GOAL OF THE EXERCISE:
Restate, word for word, each entry that follows, but skip its pictures.

━━ MATERIAL PROVIDED ━━

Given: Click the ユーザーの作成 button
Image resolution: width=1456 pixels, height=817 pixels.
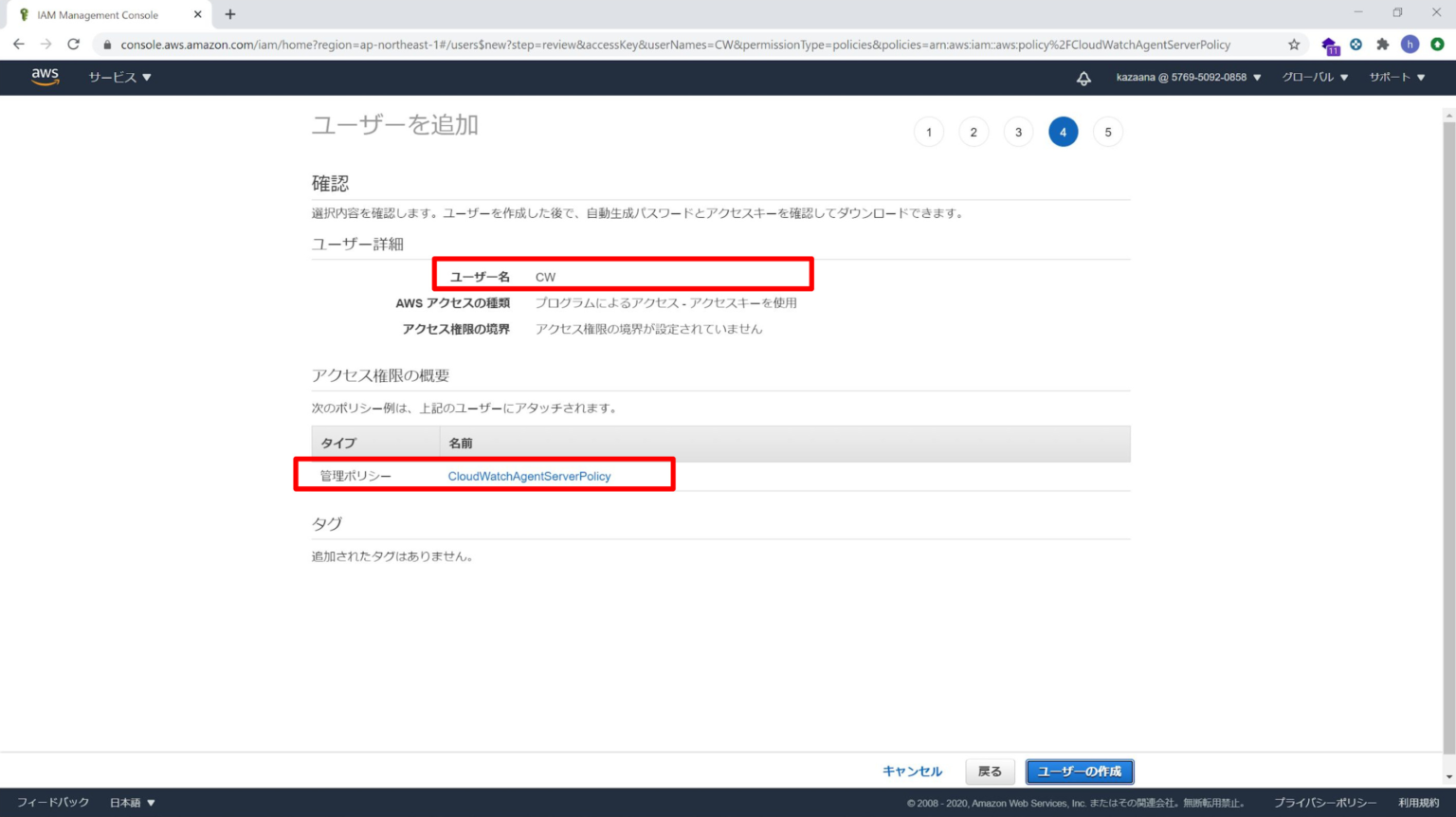Looking at the screenshot, I should tap(1079, 772).
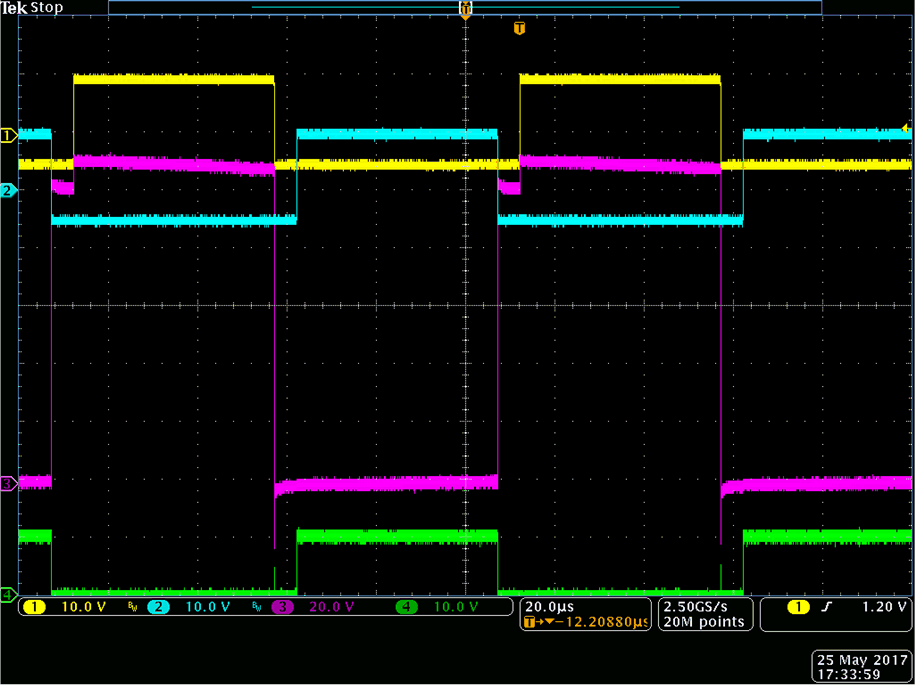Select the Channel 4 10.0 V readout badge
Viewport: 916px width, 685px height.
(455, 608)
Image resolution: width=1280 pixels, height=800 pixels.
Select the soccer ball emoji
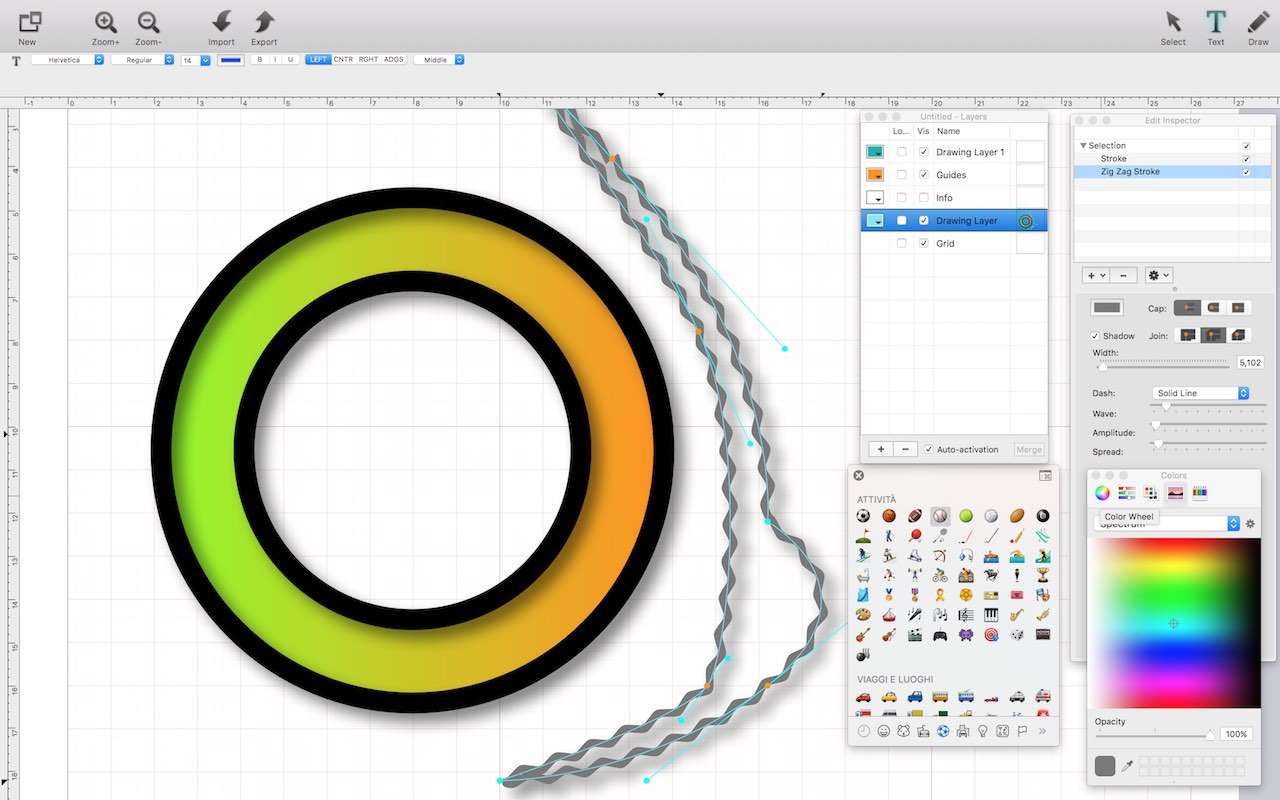[x=863, y=516]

━━━

RESPONSE TO THIS EXERCISE:
Given: Click the ユーザーの作成 button
Image resolution: width=1456 pixels, height=817 pixels.
Looking at the screenshot, I should tap(1079, 772).
Select the Channel 4 10.0 V readout badge
Viewport: 916px width, 685px height.
(455, 608)
Image resolution: width=1280 pixels, height=800 pixels.
Select the soccer ball emoji
[x=863, y=516]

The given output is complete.